Él me miró con una ceja en alto, escéptico y preocupado. Estaba a punto de decir algo cuando un murmullo de discusión se escuchó al otro lado de la puerta. Yo suspire exhausta.
—Si no salgo pronto acabarán por matarse. —Chasqueé la lengua y me serví un poco más de vino.
—Tenis a gente leal a vuestro lado. —Dijo, y aunque lo afirmaba no parecía del todo convencido—. ¿Cómo estáis segura de que no os traicionarán?
—No puedo estar segura de nada. —Dije mientras me llevaba la copa a los labios. El me miró expectante—. No al cien por ciento. Y tampoco estoy segura de que sea devoción o lealtad lo que mueve a estos dos. Pero me deben sus vidas, y su libertad. A ambos los he sacado del exilio y del calabozo. Les he librado de condenas de muerte. Si eso no hace a un hombre o a una mujer, desarrollar aunque sea cierto sentido de la lealtad, no sé qué puede hacerlo. Les trato con todo el amor que tengo, aunque nunca sé si eso realmente suficiente, y los protejo, siempre que está al alcance de mis manos. Y ellos me han demostrado su lealtad, casi siempre.
—No has contado con la maldad intrínseca de los hombres. Tal vez algún día eso sea más fuerte que su lealtad.

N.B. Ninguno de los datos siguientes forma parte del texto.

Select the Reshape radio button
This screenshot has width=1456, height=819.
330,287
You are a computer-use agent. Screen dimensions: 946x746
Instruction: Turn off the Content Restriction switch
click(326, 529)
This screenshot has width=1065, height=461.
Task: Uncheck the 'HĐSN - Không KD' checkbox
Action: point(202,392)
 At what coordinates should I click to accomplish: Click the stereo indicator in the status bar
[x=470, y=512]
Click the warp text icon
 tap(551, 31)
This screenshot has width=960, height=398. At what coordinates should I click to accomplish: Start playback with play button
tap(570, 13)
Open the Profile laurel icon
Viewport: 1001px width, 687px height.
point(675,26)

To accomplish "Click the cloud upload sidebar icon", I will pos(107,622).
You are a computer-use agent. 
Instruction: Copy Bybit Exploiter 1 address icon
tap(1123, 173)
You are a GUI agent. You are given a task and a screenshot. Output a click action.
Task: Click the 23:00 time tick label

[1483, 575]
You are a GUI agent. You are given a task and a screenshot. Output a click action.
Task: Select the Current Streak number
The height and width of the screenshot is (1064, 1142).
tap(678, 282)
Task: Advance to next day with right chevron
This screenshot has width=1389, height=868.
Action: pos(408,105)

—Es verdad. Puede que un día sus circunstancias les obliguen a traicionarme. Pero sería ingenua si pensase que el amor es incondicional y que la amistad no se puede malograr. Quiero pensar que si me traicionasen, sería por una causa justa, o por un bien mayor. Aunque supongo que eso tampoco es demasiado consuelo.
Volvieron a oírse murmullos y requiebros.
—Pensaré en algo. -Miré al rey con todo el compromiso que era capaz de mostrar—. En un par de días veré si hallo algo de valor que nos resuelva este problema.